:: Stated exercise a ::
Format the rows from the line containing "Given: Click SI-613" through the line containing "Action: (907, 21)" as a numbered list, with both of those lines included and blank lines left out.

# Can I upgrade the Hard Drive on A HR-2X?



## scsiguy72 (Nov 25, 2003)

I have upgraded the Hard Drives on my other Tivos no problem and the ease of upgrading is one of the reasons I love Tivo.

I am going to go HD soon and may hve to go for a HR-20 (or 21)

If I do jump can I still upgrade hard drives?


----------



## HiDefGator (Oct 12, 2004)

You can install as large an external drive as you want to just by plugging it in. If you want to replace the internal drive is a bit harder to get to but can also be done. You don't even need to format the drive first, just plug it in and the Hr2x will do the rest for you.


----------



## scsiguy72 (Nov 25, 2003)

Thanks,
So the operating system must live on a chip somewhere inside the unit and it just uses the HD for storage?


----------



## badmonkey (Apr 8, 2003)

Keep in mind that you will lose any shows recorded prior to the hard drive install (whether internal or external).


----------



## TonyD79 (Jan 4, 2002)

Yes, the external drive is mated to the unit and cannot be used elsewhere.

:: Stated exercise b ::
According to the forum thread, what will you lose when you install a hard drive?

:: Given records ::
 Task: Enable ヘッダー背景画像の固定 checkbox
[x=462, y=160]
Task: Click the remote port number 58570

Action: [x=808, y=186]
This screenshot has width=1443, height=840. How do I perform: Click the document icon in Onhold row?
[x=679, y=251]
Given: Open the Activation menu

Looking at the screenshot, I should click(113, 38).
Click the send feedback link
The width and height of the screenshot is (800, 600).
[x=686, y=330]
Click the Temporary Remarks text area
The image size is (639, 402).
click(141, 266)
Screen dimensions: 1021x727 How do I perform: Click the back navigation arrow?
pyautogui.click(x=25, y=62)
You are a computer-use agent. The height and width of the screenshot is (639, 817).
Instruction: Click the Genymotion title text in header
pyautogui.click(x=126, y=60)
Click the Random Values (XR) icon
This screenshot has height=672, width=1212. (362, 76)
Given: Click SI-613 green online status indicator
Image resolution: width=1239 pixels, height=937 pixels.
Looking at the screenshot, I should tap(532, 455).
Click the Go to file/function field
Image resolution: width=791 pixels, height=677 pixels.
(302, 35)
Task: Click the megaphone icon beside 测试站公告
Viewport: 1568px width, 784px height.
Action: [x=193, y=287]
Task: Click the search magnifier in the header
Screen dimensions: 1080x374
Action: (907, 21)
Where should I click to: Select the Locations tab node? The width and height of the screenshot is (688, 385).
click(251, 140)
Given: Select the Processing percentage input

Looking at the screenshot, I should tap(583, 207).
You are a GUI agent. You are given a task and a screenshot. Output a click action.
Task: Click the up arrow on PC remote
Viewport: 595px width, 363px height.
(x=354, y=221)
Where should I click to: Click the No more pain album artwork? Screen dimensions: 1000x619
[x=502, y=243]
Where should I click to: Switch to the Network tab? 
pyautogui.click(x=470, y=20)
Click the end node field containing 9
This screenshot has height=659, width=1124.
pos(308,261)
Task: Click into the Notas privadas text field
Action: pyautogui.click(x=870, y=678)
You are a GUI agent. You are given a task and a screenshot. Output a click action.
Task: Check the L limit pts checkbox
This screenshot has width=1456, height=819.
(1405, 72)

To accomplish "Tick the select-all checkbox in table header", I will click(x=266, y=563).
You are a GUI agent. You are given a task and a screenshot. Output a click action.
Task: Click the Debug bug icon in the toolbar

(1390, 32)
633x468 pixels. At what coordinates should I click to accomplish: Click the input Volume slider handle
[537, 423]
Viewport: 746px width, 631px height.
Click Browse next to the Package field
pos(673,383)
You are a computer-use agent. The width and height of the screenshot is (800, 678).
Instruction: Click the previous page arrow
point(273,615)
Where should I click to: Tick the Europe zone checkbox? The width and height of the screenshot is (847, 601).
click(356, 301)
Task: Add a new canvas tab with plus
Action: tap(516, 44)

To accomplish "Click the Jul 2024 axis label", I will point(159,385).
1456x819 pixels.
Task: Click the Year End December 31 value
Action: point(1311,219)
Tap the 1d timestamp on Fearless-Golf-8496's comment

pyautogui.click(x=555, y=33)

:: Complete response a ::
1. Given: Click SI-613 green online status indicator
2. Image resolution: width=1239 pixels, height=937 pixels.
3. Looking at the screenshot, I should tap(532, 455).
4. Click the Go to file/function field
5. Image resolution: width=791 pixels, height=677 pixels.
6. (302, 35)
7. Task: Click the megaphone icon beside 测试站公告
8. Viewport: 1568px width, 784px height.
9. Action: [x=193, y=287]
10. Task: Click the search magnifier in the header
11. Screen dimensions: 1080x374
12. Action: (907, 21)

:: Complete response b ::
Any shows recorded before the hard drive install, whether the drive is internal or external.